Available to order from July 2022 / Effective from 1 January 2023

The European Pharmacopoeia (Ph. Eur.) is the primary source of official quality standards for medicines and their ingredients in Europe. Ph. Eur. standards provide a scientic basis for the quality control of a product throughout its life cycle, supporting the pharmaceutical industry and healthcare systems.

As laid down in the Council of Europe Convention on the Elaboration of a European Pharmacopoeia and in European Union and national pharmaceutical legislation, these standards are legally binding. They become mandatory on the same date in all states parties to the convention.

•  New edition, legally binding in 39 European countries as of 1 January 2023 and applied in more than 130 countries worldwide.
• Continually updated and modernised to meet users'''' needs. 
• The 11th Edition of the Ph.
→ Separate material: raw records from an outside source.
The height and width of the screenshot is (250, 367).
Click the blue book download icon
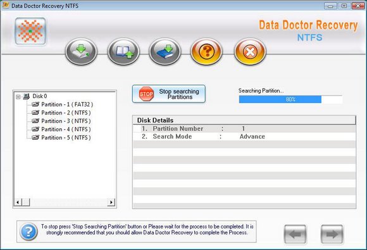tap(165, 52)
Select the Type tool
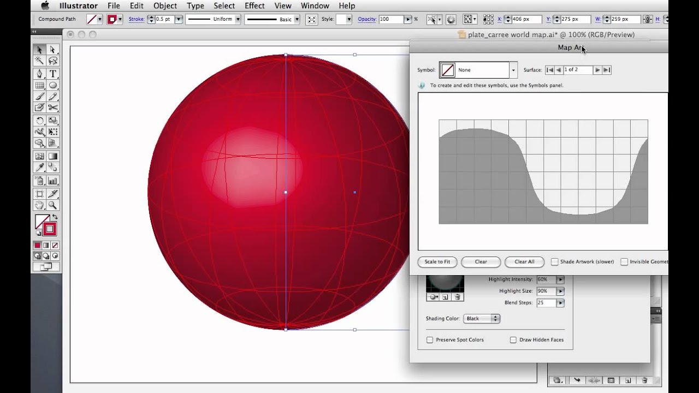Viewport: 699px width, 393px height. tap(52, 73)
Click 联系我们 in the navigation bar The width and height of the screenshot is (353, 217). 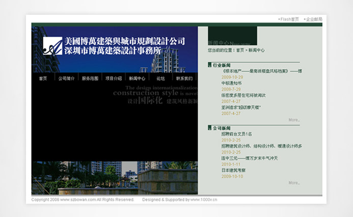click(x=184, y=78)
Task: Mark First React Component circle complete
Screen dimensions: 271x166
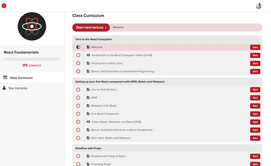Action: coord(78,114)
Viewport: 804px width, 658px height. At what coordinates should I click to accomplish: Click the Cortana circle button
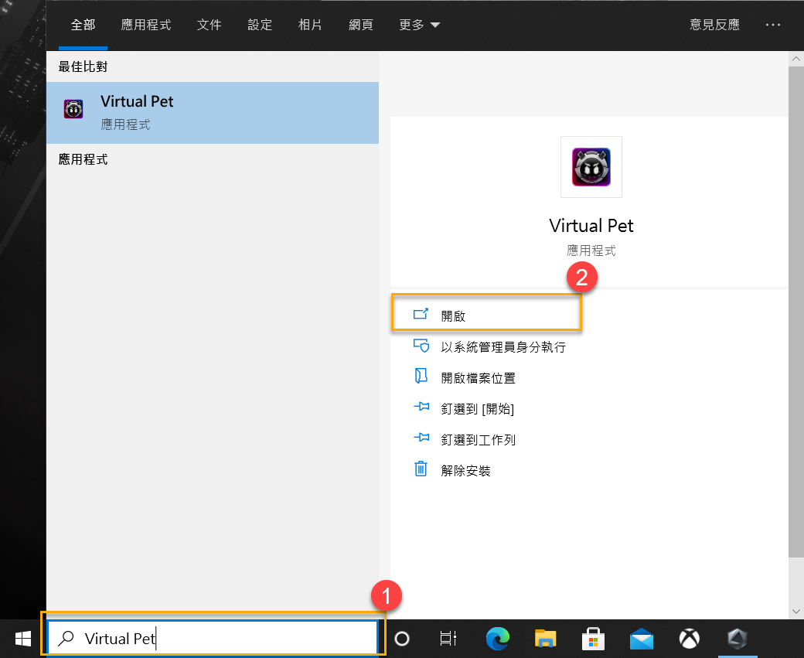[401, 639]
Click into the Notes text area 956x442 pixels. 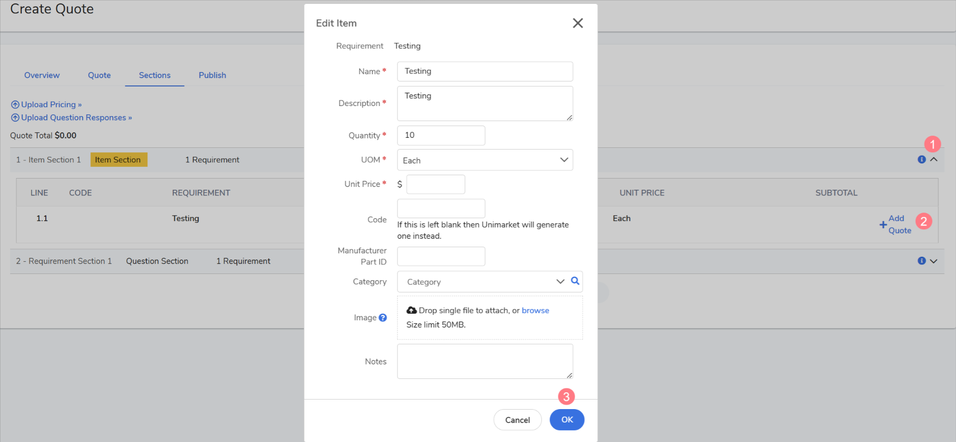click(x=484, y=361)
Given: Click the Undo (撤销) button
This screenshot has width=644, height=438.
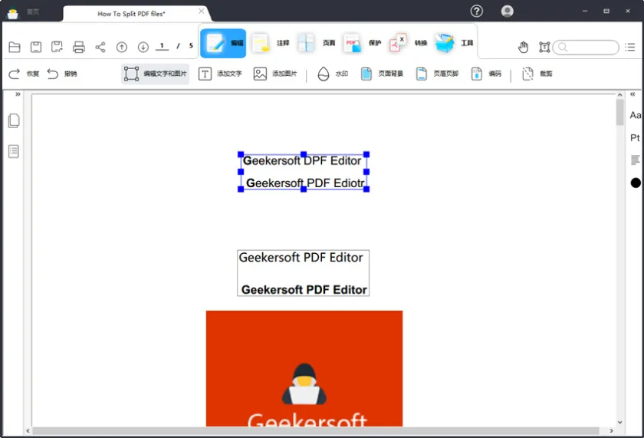Looking at the screenshot, I should [61, 74].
Eur. contains:
  • 2 469 monographs (including dosage forms);
  • 386 general texts (including general monographs and methods of analysis);
  • and more than 2 800 descriptions of reagents.
• Released in July 2022 and will be updated with eight periodic supplements over the following three years (11.1 to 11.8).
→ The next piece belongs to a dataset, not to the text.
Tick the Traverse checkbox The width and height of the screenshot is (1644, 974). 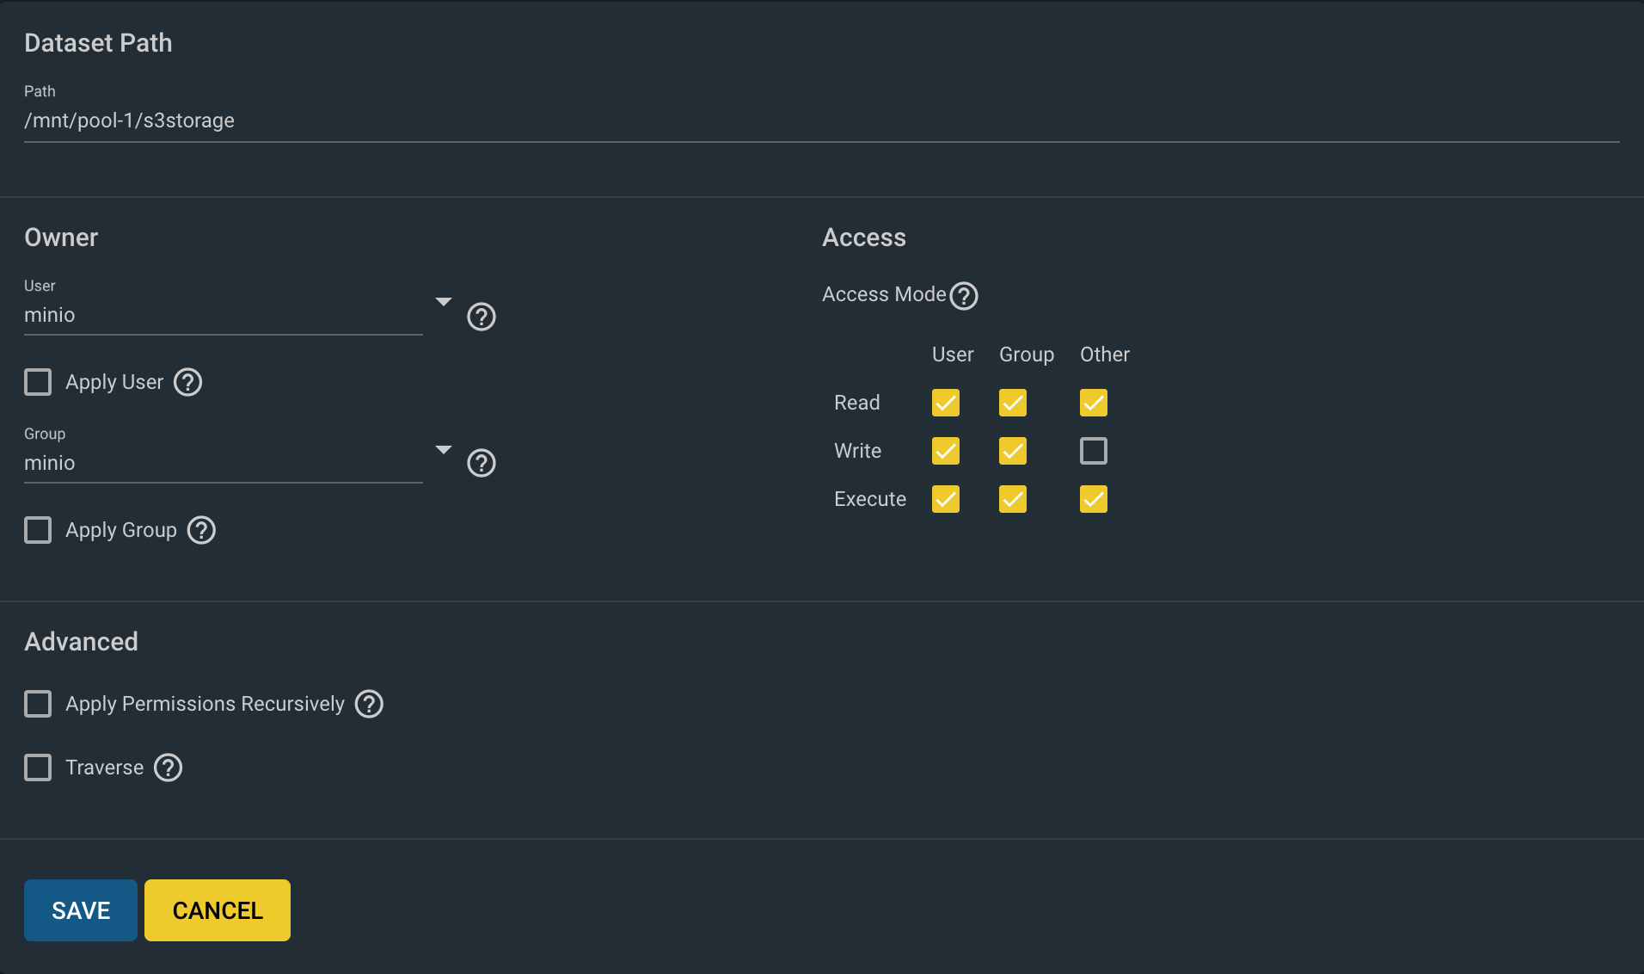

• three initial volumes (11.0), followed by eight non-cumulative supplements (11.1 to 11.8);
• available in either English or French;
• now with QR codes for easier linking to the Knowledge database for each monograph and general chapter;
• contains a subscription key (EPID code) giving access to the Ph. Eur. online archives.

Note that the 11th Edition print version will no longer contain change marks in revised and corrected texts.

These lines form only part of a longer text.